» **Prompt**:
Continue the text below on keeping short words off the last line of InDesign paragraphs, starting after its final sentence.

» **Reading text**:
- - -
But to prevent whole short words from showing up on a line by themselves, you need to do something extra. Here are 3 options:

GREP Style #1: .{10}$  This expression will target the last 10 characters before the end of a paragraph. Use it with a character style that applies the No Break option, and you’re guaranteed that the last line of each paragraph will have at least 10 characters. Adjust the number in the brackets if you want more or fewer characters to be “no breaked.”

grep-no-break-1-example

grep-no-break-1

GREP Style #2: (?<=\w)\s(?=\ w+[[:punct:]]+$)  This one’s a bit more complex and subtle. It matches just the space between the last two words in a paragraph. Used with a No Break character style, it glues the last word in a paragraph to the final syllable of the penultimate word. Put another way, the last word in a paragraph will always have some company on the last line, even if it’s just part of another word.

grep-no-break-2-examplegrep-no-break-2

Edit the text. This simple, but often overlooked option can fix all kinds of typographic problems. True, you may not be allowed to make edits if the text was authored by someone else. But even a small tweak can work wonders, so it might be worth seeking approval for an edit instead of spending a long time fiddling with settings and banging your head against the keyboard.

In the video below, Erica Gamet shows the GREP Style #1 solution in action:

Do you have a different way of fixing runts? Share it in the comments!

Editor in Chief of CreativePro. Instructor at LinkedIn Learning with courses on InDesign, Illustrator, Photoshop, GIMP, Inkscape, and Affinity Publisher. Co-author of The Photoshop Visual Quickstart Guide with Nigel French.
  • I always go with “edit the text.” Anything else can create problems. We can also add a genuine ‘runt be gone’ to the long list of features Adobe should be adding to InDesign but isn’t.

    I’m starting to miss that marvelous Seattle InDesign team I knew when I lived there. They were committed to improving the product and willing to fight the company’s dreadful bean-counters to do that. I’ve begun to doubt that ID-India has that same fighting spirit.

    Issues like these illustrate why we might be well-advised to stir up unrest among business users of ID. I suspect there are a lot of companies that have $20 or $50 seats specifically for ID and making print or PDF material. They’re getting ill-treated by an Adobe that’s spending their money or products they have no use for.
- - -
» **Data extract**:
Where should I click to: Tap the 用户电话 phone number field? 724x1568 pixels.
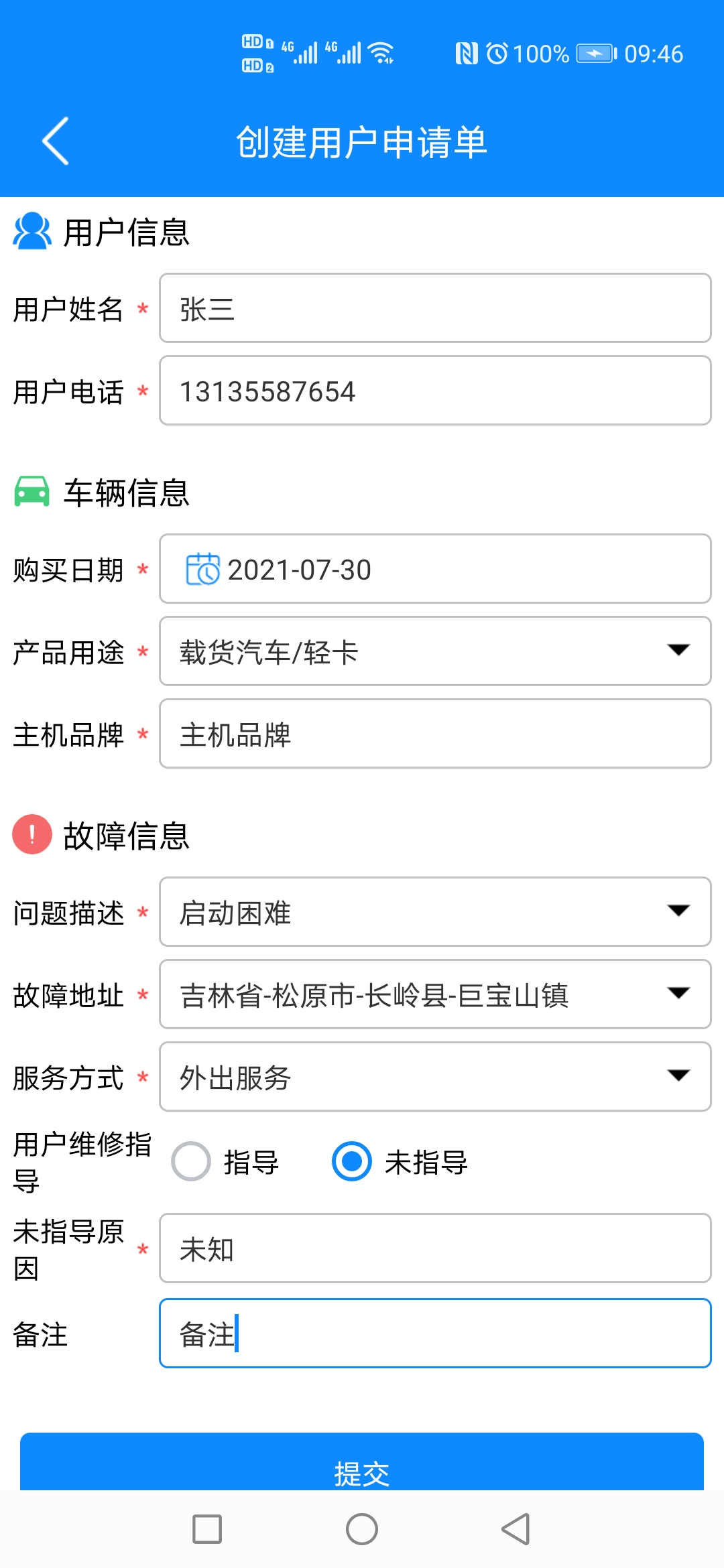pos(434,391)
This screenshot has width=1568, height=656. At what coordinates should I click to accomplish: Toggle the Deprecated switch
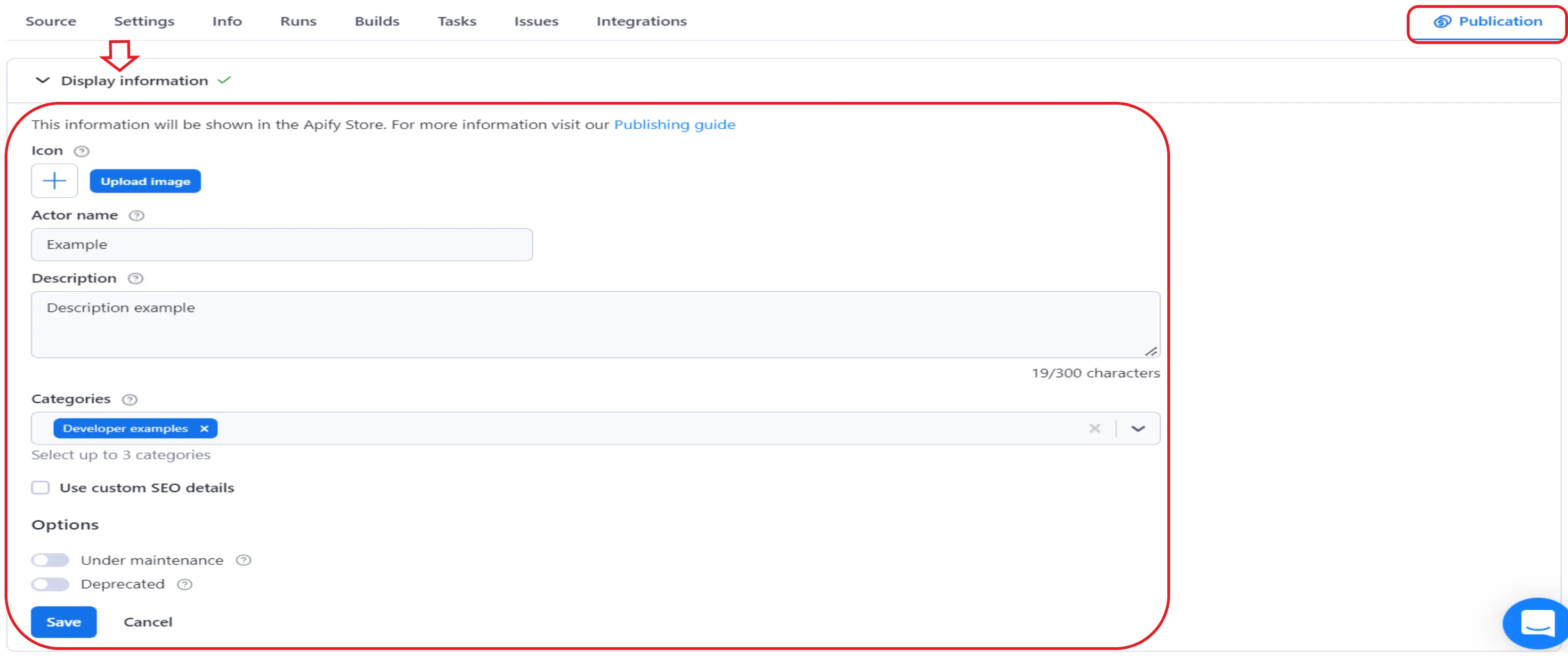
- - -
» **Output for this exercise**:
  • Anita says:

    When a company rests on its laurels and/or believes in its own hype, it’s in trouble. It will go the way of some politicians in the US and UK. Then it will have no-one to blame but itself. As Judge Judy would say: Put on your listening ears, Adobe before it’s too late!

  • Steve Werner says:

    I’d appreciate if people who reply here could keep on topic.

    This website has forums for more general discussion.

    • Thank you, Steve. Michael and Anita, do you have any constructive tips on how you handle runts (short last lines)?

      BTW, we should point out that while some people call these widows and other people call them orphans, those terms definitely do not describe short last lines at the end of a paragraph. Those are reserved for other typographic problems. (Orphans are single first lines stranded at the bottom of a column. Widows are single last lines stranded at the top of a column.) That’s why I like the term “runt” when talking about short last-lines.

      • Bret Perry says:

        David, I rather like “runt”, though it’s a newer term to me than widow and orphan.

        Since the dawn of typography this has been debated and most scholarly texts avoid the use of either word.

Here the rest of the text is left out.